● EXERCISE TASKS
a – From the prompt-writing text, copy word for word the passage from "Treat every conversation" to "you tell them.".
b – In the prompt-writing text, what total length does the OUTPUT section set for the getting-started guide?

● PROVIDED TEXT
========

Treat every conversation like a new hire's first day. They're smart, capable, and eager to help, but they know absolutely nothing about your specific situation until you tell them.

Putting It All Together: A Complete Prompt

Here's what a well-structured prompt looks like when all four RCTO components and a source restriction work together:

ROLE:
You are an experienced technical writer specialising in developer documentation. You write for clarity above all else and assume the reader is a competent developer who doesn't need hand-holding but appreciates precise language. CONTEXT: We are producing a getting-started guide for our new REST API. The audience is backend developers (Python and Node.js primarily) who are evaluating our product against two competitors. This guide will live on our docs site and is often the first thing a prospective customer reads. It needs to feel fast and confidence-building. TASK: Write a getting-started guide that walks the reader through: 1. Generating an API key 2. Making their first authenticated request 3. Parsing the response Include code samples in both Python (using requests) and Node.js (using fetch). Do not include installation instructions for the languages themselves. OUTPUT: - Markdown format with H2 section headers - Code blocks with language identifiers - Total length: 600–800 words - No introductory fluff — start directly with Step 1 - End with a "Next Steps" section containing 3 linked resources SOURCE POLICY: Reference only our official API docs at api.example.com/docs. Do not reference third-party tutorials or Stack Overflow answers. If you are unsure about an endpoint's behaviour, flag it rather than guessing.

========

[Stored data]
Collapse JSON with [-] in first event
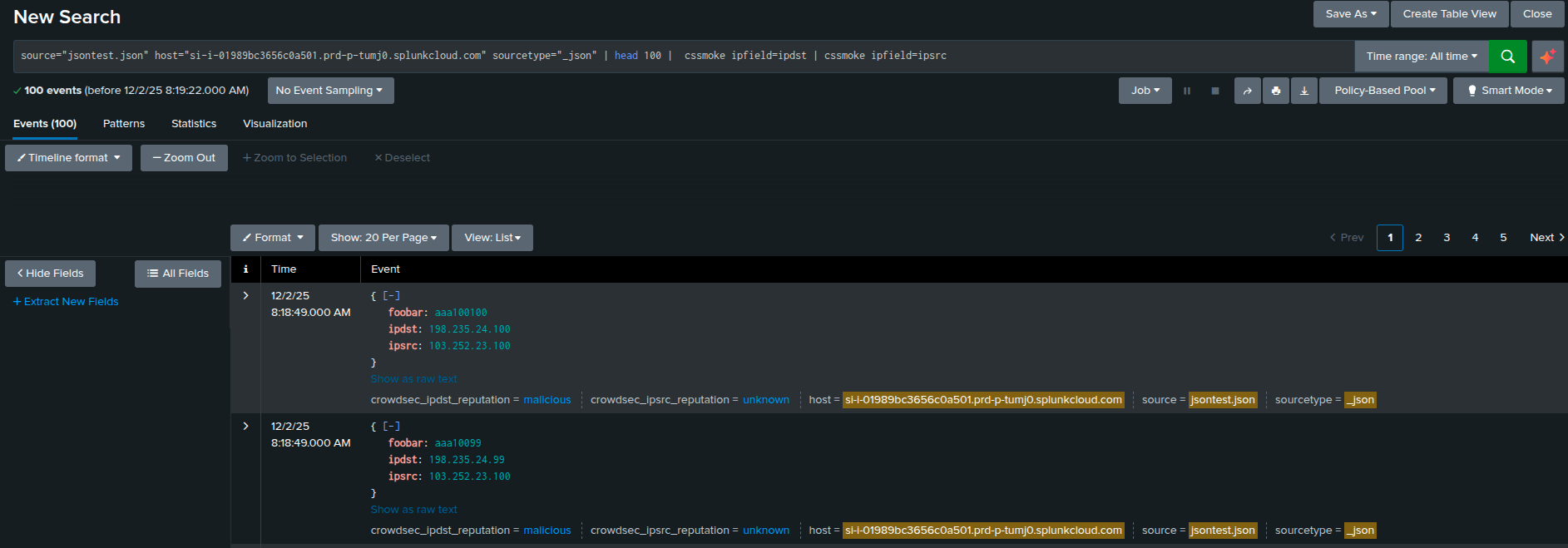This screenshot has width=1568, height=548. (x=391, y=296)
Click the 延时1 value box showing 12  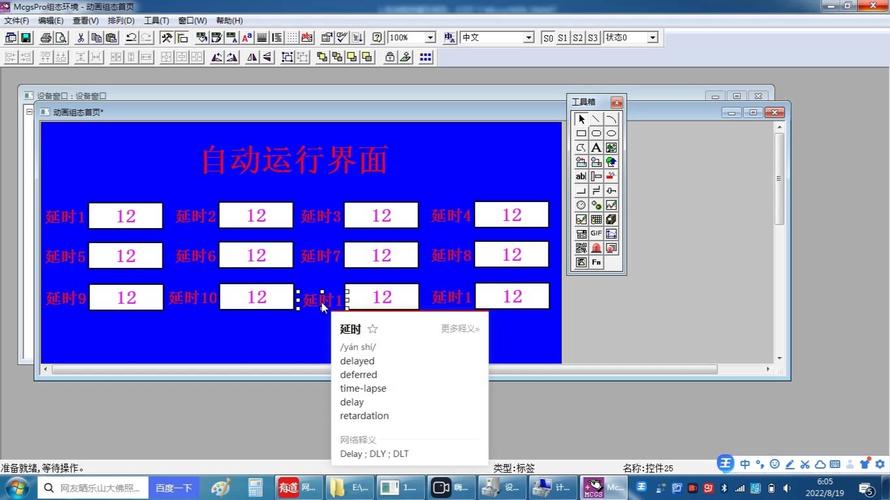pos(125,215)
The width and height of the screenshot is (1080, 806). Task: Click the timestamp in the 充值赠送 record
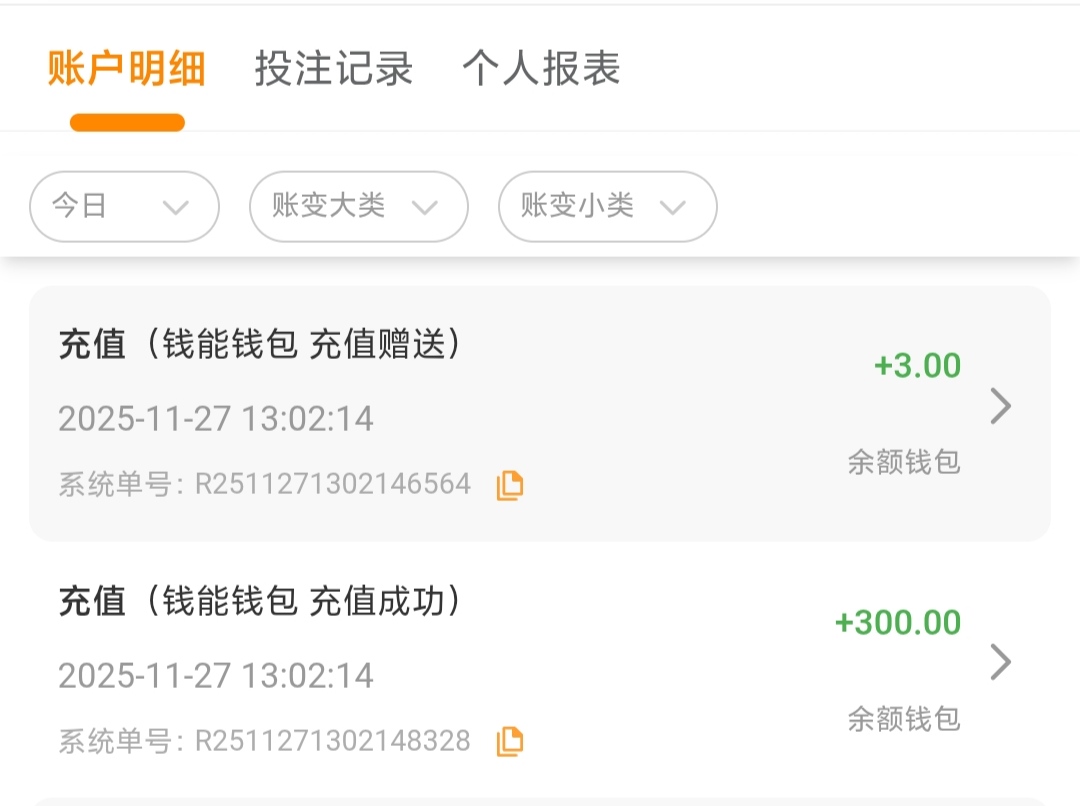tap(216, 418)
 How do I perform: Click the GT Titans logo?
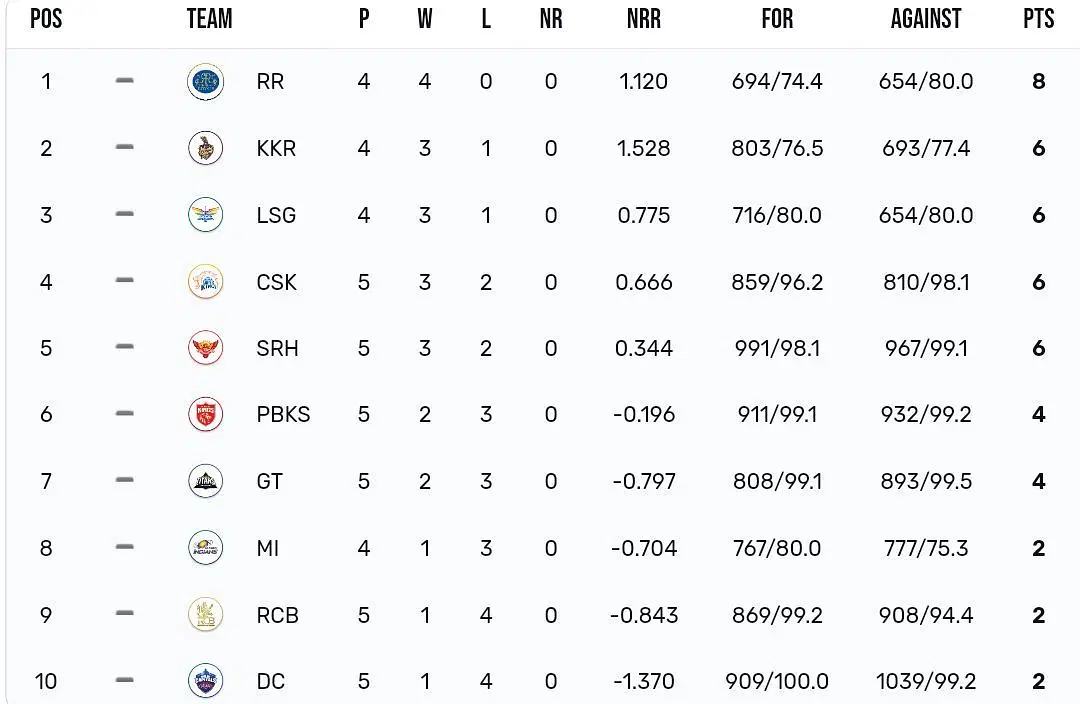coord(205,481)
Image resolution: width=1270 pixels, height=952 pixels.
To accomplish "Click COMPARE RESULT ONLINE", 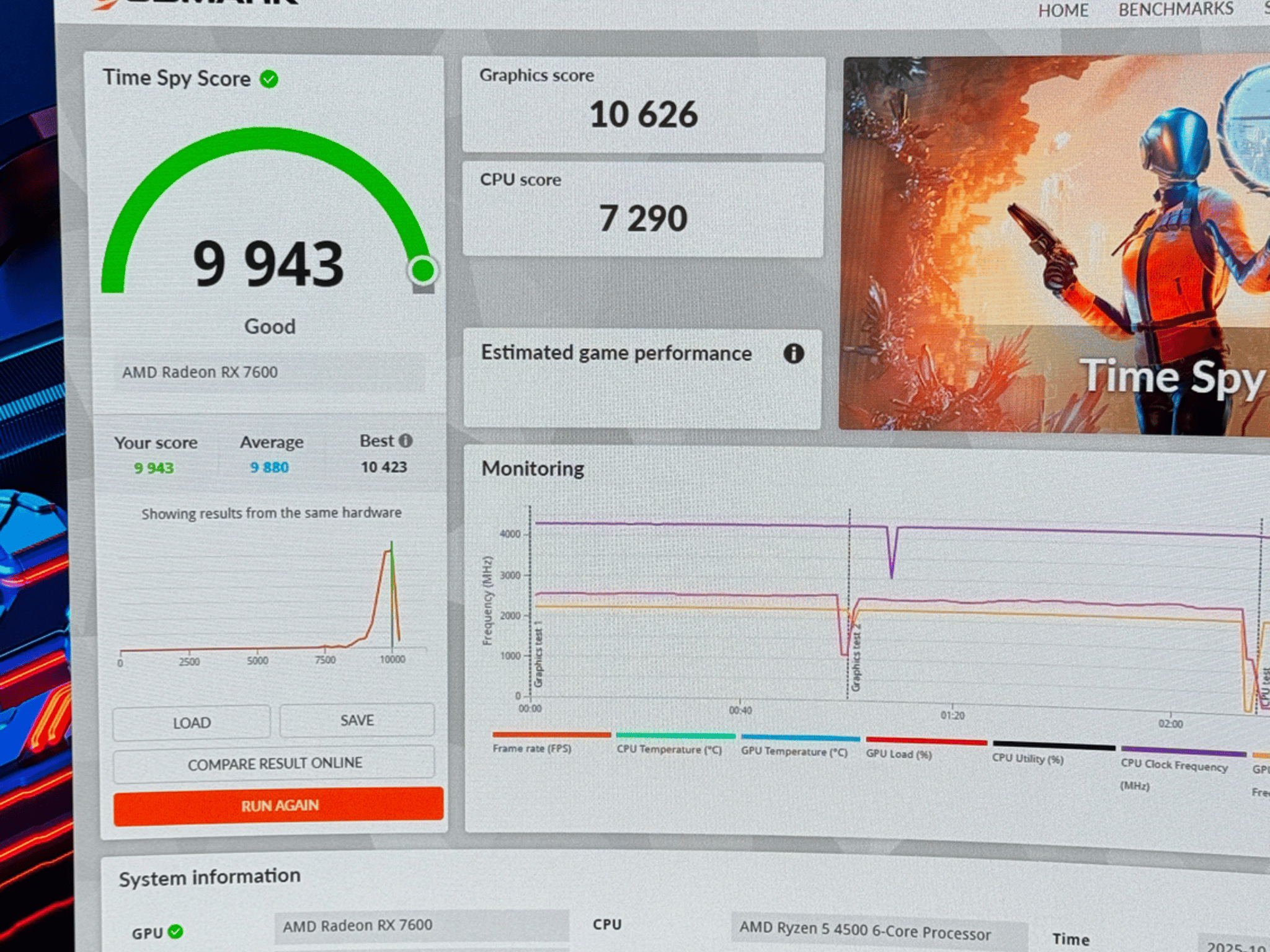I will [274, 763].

========

● OUTPUTS FOR THE TASKS
a –
Treat every conversation like a new hire's first day. They're smart, capable, and eager to help, but they know absolutely nothing about your specific situation until you tell them.

b – 600–800 words.